When we left the neurologist that day, I texted a few close friends on the way home and told them about the diagnosis. I asked them not to say anything until my family had been told. I knew my dad would be calling me to ask about my appointment. That was one phone call I was dreading! I collected myself together and called him before he could call me. It was horrible!

Our annual school carnival was the next day (Saturday) and I was determined to work my shift…and I did. After my shift was over, the principal, Julie Hubbard, asked me if I would talk to her in her office. We hugged and cried for I don’t know how long. She asked me what she could do for me. What could the staff do for me? I just asked her not to check my lesson plans or my learning targets for the week. I remember that she laughed and laughed because that’s all I wanted. Phil and I went to the Bengals’ game the next day. It was normal, but I was numb. I came home from the game and completed my lesson plans and learning targets. I needed normalcy! I needed my routine! I needed to stay busy! I needed to teach! I needed the numbness to go away!

Fast forward to today: My arms are very heavy these days. I can still lift them, but not that long or high. I use a walker in the house to walk to the bathroom and back to my lift chair. I’m wheelchair bound when we go out and about. The wheelchair cost around $37,000. Can you believe that??? Thankfully, Phil’s insurance covered it all! My speech has deteriorated so much. It’s really hard for others to understand me. C.J., my stepdaughter, understands me the best. I have no shame in letting you know that I can no longer wipe my own biscuit or shower on my own. The longest I’ve waited on the toilet for Phil to get home has been close to 4 hours. I hope you smiled at that because I still have my sense of humor. (Some of you are probably saying that I just gave too much information. You’re probably correct, but that is part of ALS.) I have high anxiety and depression. Thank goodness for Xanax and Lexapro! I have good days and bad days.

Thankfully, I’m still able to stay at home by myself and our 3 dogs. When or if the time comes that I can’t stay here alone, I will be going to an adult day care.

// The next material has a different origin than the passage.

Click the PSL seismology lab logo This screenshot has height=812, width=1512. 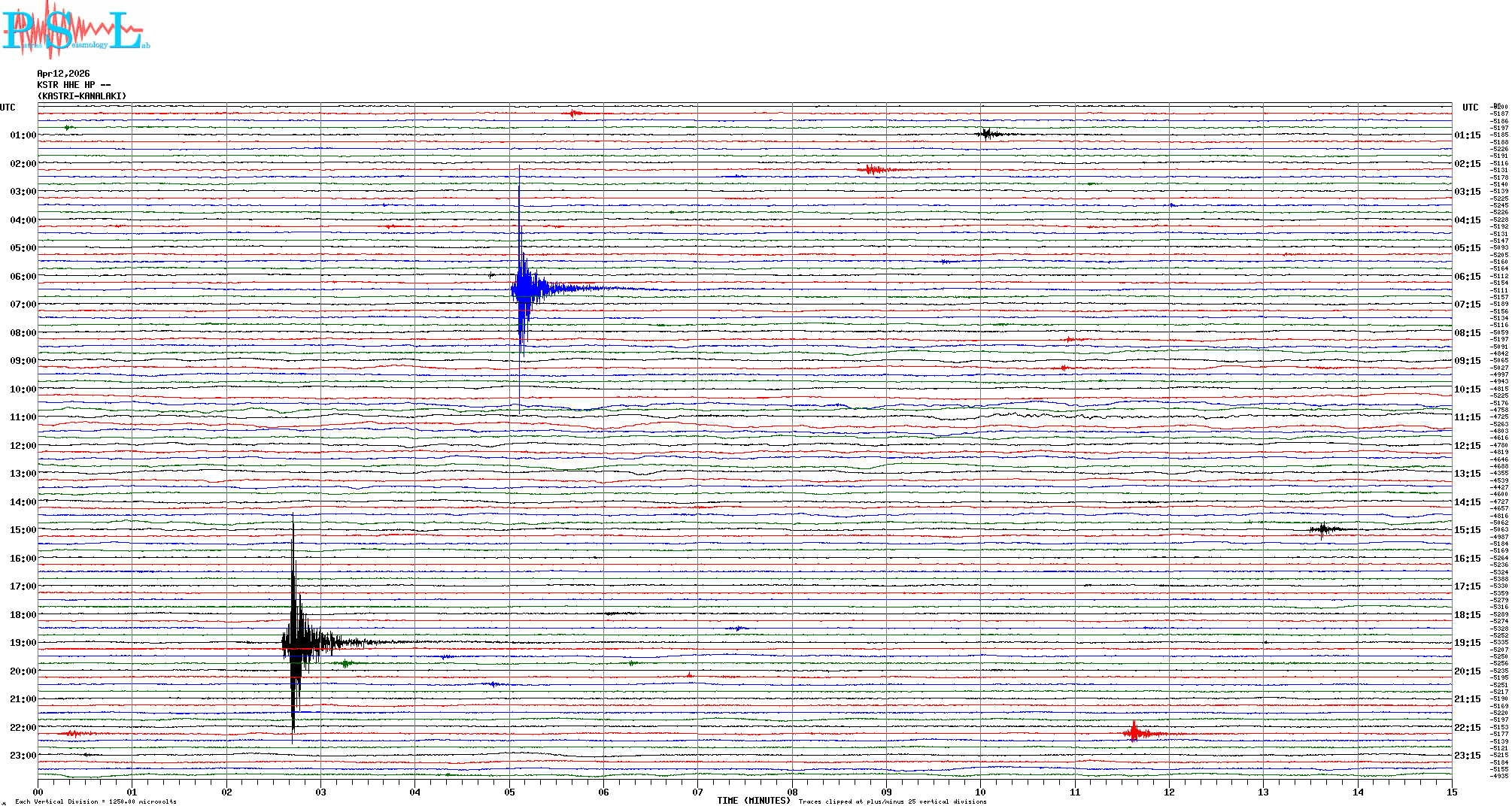[x=75, y=30]
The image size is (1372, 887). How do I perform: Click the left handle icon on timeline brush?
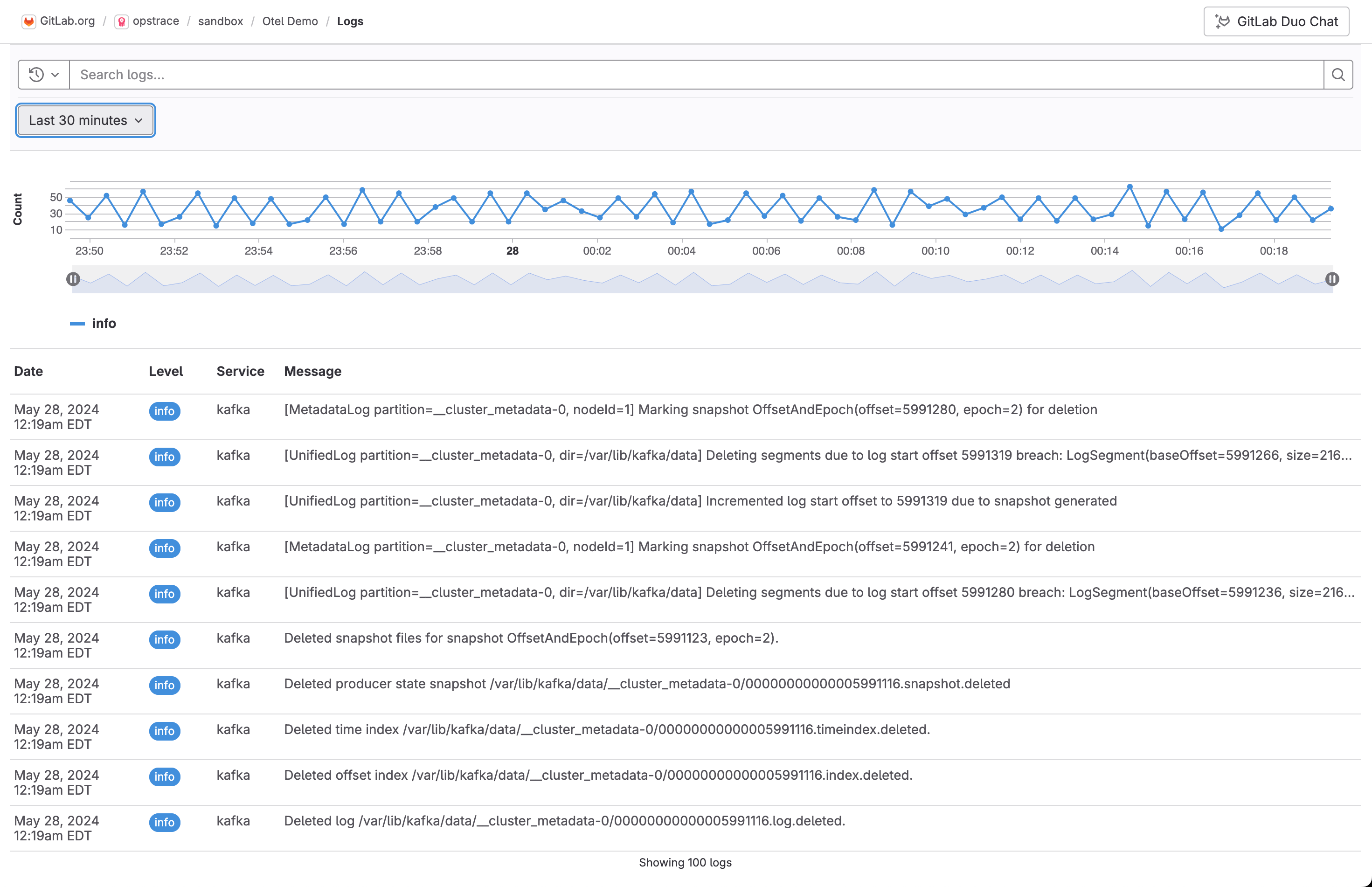coord(73,279)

Let me tell you that there are many characters there!!! Again, if and when the time comes, I will get a feeding tube. I have decided to only use it for medication. That might change in the future. I think it will depend on how ambulatory I am. I don’t want to be a burden to my family. I know my family won’t feel that I’m a burden, but I will. Insurance doesn’t cover home healthcare and it is really expensive!

One of my friends visited me not too long ago. He asked me what the hardest part of having ALS was for me. I told him that it was definitely the anxiety, but it was also not remembering me. The “me” I knew seems like a distant memory. People tell me that I’m their inspiration or hero, that I’m brave, strong, and courageous. While I’m proud of what they say about me, I feel like I’m none of those. Truth be told, I’m terrified of ALS.

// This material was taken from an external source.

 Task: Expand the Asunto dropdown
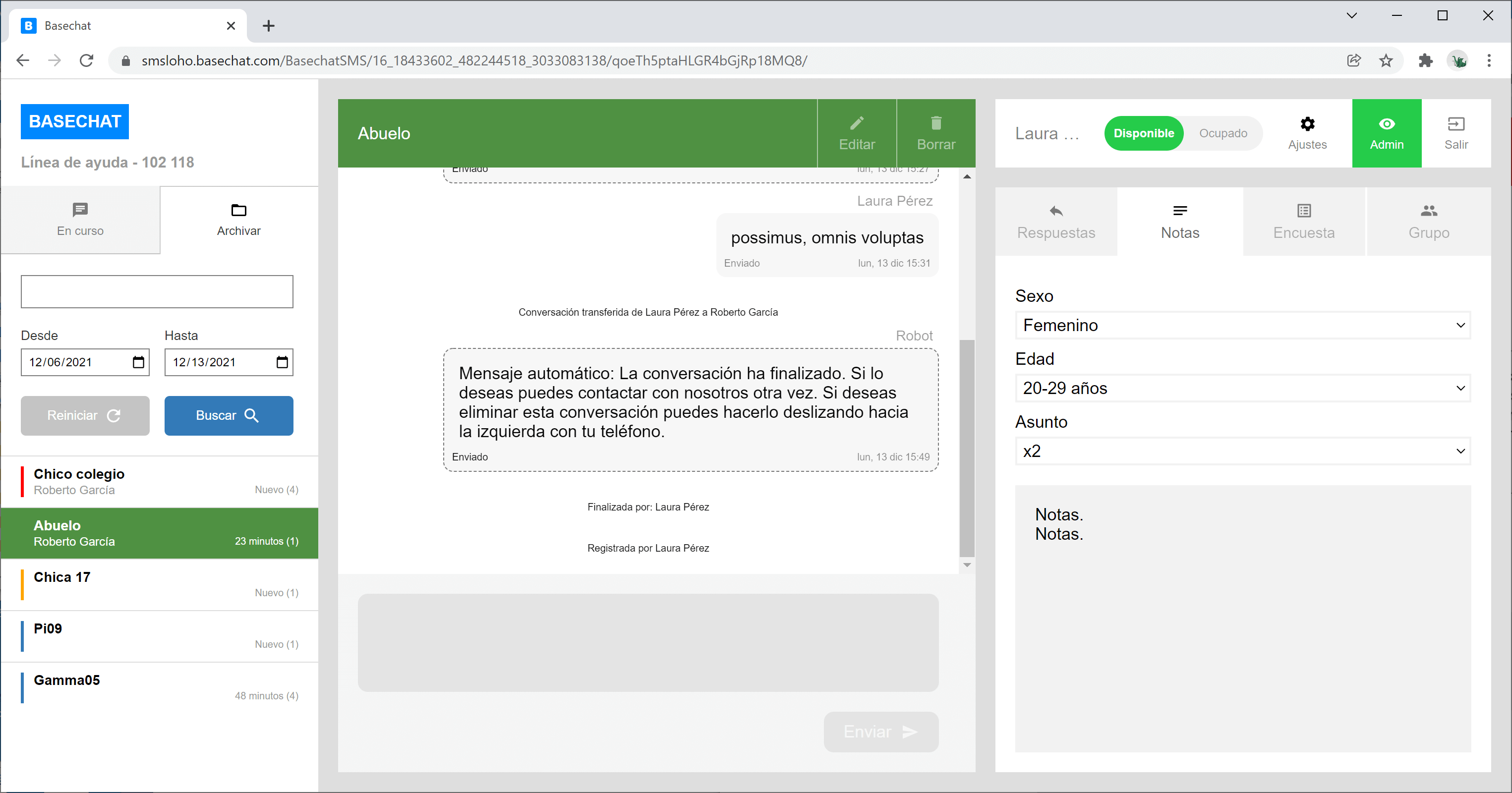(x=1242, y=451)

I truly believe that everything happens for a reason. At times I wish I knew why I was chosen to have ALS, but I know it doesn’t work that way. Phil and I strongly believe that God is watching over us and will guide us and provide for us through this journey. We are standing on the promises of God!

My husband, Phil, is my rock! Instead of running from me when he was my fiancé and heard of my diagnosis, he ran towards me and embraced me. I’m one lucky gal! We were married in June 2012.

I always try to plan ahead. My funeral has been paid for and planned (since Spring Break 2012). Obituary has been written. I didn’t want my family to have to deal with those things. I learned two important things while planning a funeral.

1. Don’t take your parents with you to help you plan. Thanks to my dad, my funeral cost me more than I wanted to spend.
2. Yes ladies, your bra supports you the same way when you’re deceased as it does when you’re alive.

That’s my story in a nutshell! In case you’re wondering…I left the bathroom days ago.